▸ **What the exercise asks**: Among the lines of data below, reproduce only those from the one with "Given: Open the PostSpark.app watermark link" through the one with "The width and height of the screenshot is (618, 390).", exactly as they stand, both ends included.

(Information provided begins)

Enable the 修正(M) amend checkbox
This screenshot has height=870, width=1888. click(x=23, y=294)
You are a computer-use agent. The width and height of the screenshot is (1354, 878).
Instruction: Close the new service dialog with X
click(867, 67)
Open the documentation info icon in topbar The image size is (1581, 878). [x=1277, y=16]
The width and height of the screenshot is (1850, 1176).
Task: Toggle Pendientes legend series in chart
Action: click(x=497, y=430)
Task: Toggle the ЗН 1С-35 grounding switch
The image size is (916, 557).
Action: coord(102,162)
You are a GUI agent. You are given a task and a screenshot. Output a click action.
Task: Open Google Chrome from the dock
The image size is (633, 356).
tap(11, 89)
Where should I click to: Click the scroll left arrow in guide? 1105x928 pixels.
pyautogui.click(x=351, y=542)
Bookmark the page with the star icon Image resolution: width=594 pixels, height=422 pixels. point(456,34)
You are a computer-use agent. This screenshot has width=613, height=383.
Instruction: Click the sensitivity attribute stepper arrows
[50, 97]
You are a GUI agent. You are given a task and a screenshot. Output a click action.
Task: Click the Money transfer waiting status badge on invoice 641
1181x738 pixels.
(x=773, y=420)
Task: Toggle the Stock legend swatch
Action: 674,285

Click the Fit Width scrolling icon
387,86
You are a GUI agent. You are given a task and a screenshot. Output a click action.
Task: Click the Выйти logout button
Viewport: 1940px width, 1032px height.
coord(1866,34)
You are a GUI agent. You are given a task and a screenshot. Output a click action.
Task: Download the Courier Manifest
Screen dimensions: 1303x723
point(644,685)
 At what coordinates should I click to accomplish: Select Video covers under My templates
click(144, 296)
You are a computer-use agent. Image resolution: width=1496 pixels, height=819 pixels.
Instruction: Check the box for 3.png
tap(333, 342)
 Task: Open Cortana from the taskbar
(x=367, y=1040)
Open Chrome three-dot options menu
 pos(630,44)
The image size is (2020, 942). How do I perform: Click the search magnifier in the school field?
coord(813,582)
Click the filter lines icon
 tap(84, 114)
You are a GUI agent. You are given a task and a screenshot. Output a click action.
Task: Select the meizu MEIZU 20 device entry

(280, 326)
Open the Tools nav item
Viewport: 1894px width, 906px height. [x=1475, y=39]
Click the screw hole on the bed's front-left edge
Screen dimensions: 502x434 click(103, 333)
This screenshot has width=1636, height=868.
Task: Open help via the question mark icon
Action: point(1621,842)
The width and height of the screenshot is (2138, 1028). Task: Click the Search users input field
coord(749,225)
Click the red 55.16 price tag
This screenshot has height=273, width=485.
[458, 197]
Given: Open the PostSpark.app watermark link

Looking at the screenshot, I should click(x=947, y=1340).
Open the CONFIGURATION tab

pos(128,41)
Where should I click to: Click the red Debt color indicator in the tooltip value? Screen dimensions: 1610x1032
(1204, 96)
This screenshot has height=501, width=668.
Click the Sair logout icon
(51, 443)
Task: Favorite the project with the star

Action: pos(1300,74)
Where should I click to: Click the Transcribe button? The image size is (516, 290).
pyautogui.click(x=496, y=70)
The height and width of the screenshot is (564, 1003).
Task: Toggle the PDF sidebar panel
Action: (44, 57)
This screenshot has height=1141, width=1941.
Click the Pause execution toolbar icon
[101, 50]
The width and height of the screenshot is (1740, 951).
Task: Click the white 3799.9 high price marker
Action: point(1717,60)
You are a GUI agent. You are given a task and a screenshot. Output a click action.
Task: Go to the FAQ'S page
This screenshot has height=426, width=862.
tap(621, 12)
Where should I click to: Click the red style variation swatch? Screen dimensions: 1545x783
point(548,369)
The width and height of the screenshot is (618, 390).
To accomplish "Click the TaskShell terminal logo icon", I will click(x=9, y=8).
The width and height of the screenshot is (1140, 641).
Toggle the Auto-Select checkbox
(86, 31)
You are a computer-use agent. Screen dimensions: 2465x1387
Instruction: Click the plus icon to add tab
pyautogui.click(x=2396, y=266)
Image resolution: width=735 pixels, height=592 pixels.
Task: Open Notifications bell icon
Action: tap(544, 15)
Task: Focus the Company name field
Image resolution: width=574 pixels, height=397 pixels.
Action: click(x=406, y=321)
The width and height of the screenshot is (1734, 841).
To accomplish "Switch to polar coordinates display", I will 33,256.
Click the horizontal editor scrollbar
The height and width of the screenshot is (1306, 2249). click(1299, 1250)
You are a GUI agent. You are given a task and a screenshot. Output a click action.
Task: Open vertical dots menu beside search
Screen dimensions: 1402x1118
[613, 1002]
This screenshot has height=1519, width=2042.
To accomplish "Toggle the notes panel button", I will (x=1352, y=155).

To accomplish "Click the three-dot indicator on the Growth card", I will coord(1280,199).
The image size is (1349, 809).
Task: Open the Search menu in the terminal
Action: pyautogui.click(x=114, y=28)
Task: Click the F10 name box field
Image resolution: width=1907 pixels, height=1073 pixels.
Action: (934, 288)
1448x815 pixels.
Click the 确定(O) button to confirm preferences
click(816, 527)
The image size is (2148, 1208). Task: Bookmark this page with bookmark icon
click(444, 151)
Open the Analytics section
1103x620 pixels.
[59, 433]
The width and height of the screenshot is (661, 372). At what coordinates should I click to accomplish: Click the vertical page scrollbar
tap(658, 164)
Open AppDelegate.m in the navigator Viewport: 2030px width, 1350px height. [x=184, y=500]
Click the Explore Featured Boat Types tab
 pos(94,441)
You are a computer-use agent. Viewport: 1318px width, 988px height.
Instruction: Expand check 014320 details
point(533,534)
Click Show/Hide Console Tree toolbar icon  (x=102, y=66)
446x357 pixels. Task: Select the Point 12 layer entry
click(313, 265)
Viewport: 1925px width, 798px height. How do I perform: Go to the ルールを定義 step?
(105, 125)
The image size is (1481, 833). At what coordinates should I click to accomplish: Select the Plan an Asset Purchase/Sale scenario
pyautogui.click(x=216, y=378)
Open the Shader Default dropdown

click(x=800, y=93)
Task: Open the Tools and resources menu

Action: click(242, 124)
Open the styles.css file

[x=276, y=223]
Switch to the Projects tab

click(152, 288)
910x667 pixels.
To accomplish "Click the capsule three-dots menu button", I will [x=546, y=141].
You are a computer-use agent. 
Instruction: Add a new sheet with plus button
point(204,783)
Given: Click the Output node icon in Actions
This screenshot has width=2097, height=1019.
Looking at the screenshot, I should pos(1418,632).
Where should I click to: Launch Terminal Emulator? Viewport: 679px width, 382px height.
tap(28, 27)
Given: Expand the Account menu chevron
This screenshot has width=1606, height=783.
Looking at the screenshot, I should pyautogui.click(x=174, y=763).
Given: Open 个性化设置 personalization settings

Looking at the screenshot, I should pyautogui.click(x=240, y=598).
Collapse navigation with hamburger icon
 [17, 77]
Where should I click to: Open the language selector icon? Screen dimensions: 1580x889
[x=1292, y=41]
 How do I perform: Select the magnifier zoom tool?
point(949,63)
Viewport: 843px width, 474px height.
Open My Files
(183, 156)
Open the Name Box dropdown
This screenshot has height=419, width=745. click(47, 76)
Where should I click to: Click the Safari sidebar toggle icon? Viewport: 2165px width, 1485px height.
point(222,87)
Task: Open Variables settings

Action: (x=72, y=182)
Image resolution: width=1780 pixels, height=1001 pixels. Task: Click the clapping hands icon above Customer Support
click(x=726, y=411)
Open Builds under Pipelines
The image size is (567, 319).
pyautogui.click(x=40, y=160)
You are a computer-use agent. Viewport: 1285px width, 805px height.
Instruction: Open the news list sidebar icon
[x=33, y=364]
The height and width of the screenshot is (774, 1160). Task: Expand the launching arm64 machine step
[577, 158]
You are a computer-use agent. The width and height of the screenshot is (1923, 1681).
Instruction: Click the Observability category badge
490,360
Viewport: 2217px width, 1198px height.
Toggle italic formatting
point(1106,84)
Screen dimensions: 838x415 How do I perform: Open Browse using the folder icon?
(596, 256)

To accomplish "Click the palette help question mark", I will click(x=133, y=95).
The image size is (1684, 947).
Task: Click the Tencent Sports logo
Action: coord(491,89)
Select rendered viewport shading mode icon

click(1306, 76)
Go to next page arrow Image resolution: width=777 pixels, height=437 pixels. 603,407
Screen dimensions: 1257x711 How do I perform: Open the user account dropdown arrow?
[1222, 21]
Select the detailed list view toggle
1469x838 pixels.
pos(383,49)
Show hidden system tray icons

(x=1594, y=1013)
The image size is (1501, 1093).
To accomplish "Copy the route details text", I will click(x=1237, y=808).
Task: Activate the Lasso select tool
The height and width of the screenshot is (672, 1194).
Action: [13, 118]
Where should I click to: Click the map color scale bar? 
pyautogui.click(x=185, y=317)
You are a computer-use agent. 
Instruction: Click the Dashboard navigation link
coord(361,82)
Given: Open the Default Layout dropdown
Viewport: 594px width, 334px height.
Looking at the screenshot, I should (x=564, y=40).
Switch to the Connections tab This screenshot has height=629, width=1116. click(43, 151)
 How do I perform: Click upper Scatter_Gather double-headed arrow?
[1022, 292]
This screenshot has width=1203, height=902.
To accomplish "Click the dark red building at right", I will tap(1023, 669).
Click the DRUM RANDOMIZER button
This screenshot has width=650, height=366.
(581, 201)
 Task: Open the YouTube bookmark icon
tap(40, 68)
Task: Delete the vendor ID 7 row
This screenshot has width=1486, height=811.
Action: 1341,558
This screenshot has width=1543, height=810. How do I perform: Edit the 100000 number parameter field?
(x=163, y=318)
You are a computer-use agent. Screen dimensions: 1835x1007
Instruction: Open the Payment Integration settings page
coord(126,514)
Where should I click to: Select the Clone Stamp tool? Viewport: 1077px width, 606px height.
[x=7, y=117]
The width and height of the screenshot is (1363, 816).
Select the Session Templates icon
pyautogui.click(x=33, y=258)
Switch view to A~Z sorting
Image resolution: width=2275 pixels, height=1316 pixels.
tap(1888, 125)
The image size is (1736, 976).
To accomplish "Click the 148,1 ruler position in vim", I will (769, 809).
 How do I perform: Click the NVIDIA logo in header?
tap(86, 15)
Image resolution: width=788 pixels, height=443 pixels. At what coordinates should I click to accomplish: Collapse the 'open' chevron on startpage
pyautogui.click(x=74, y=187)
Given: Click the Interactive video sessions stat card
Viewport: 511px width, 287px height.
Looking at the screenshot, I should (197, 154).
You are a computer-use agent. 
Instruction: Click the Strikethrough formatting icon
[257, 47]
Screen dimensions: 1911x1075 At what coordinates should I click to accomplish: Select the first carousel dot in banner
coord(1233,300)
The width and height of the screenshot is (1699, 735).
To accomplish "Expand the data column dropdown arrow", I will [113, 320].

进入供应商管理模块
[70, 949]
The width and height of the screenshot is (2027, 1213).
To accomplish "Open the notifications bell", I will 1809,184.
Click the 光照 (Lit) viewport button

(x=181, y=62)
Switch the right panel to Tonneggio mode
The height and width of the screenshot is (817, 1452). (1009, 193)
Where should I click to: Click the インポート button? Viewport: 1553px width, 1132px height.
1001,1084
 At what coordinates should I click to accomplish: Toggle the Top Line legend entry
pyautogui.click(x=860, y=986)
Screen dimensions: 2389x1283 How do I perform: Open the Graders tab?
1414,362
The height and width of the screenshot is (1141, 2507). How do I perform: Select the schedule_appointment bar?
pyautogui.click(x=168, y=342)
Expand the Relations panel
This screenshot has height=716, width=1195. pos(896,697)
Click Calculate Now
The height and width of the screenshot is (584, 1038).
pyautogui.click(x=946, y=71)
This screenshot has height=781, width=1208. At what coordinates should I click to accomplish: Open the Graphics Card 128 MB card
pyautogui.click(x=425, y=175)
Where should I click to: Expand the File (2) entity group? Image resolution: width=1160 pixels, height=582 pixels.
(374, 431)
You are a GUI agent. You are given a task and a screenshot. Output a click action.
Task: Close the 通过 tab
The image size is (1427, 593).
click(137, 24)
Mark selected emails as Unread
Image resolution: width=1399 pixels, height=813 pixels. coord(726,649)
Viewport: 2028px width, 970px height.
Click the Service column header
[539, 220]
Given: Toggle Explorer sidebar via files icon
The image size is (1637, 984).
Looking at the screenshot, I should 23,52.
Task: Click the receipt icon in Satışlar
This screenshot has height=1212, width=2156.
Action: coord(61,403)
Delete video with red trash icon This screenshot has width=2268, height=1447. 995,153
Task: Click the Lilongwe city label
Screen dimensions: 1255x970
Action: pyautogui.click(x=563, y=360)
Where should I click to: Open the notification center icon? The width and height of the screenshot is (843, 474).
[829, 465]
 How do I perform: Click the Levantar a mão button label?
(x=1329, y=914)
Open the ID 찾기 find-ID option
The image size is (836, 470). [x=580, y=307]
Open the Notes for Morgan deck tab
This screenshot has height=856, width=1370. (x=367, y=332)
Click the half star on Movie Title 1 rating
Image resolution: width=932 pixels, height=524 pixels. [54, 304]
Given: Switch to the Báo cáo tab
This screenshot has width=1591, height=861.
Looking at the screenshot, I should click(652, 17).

(Information provided ends)

▸ **Exercise output**:
Given: Open the PostSpark.app watermark link

Looking at the screenshot, I should click(x=947, y=1340).
Open the CONFIGURATION tab

pos(128,41)
Where should I click to: Click the red Debt color indicator in the tooltip value? Screen dimensions: 1610x1032
(1204, 96)
This screenshot has height=501, width=668.
Click the Sair logout icon
(51, 443)
Task: Favorite the project with the star

Action: pos(1300,74)
Where should I click to: Click the Transcribe button? The image size is (516, 290).
pyautogui.click(x=496, y=70)
The height and width of the screenshot is (564, 1003).
Task: Toggle the PDF sidebar panel
Action: (44, 57)
This screenshot has height=1141, width=1941.
Click the Pause execution toolbar icon
[101, 50]
The width and height of the screenshot is (1740, 951).
Task: Click the white 3799.9 high price marker
Action: point(1717,60)
You are a GUI agent. You are given a task and a screenshot. Output a click action.
Task: Go to the FAQ'S page
This screenshot has height=426, width=862.
tap(621, 12)
Where should I click to: Click the red style variation swatch? Screen dimensions: 1545x783
point(548,369)
The width and height of the screenshot is (618, 390).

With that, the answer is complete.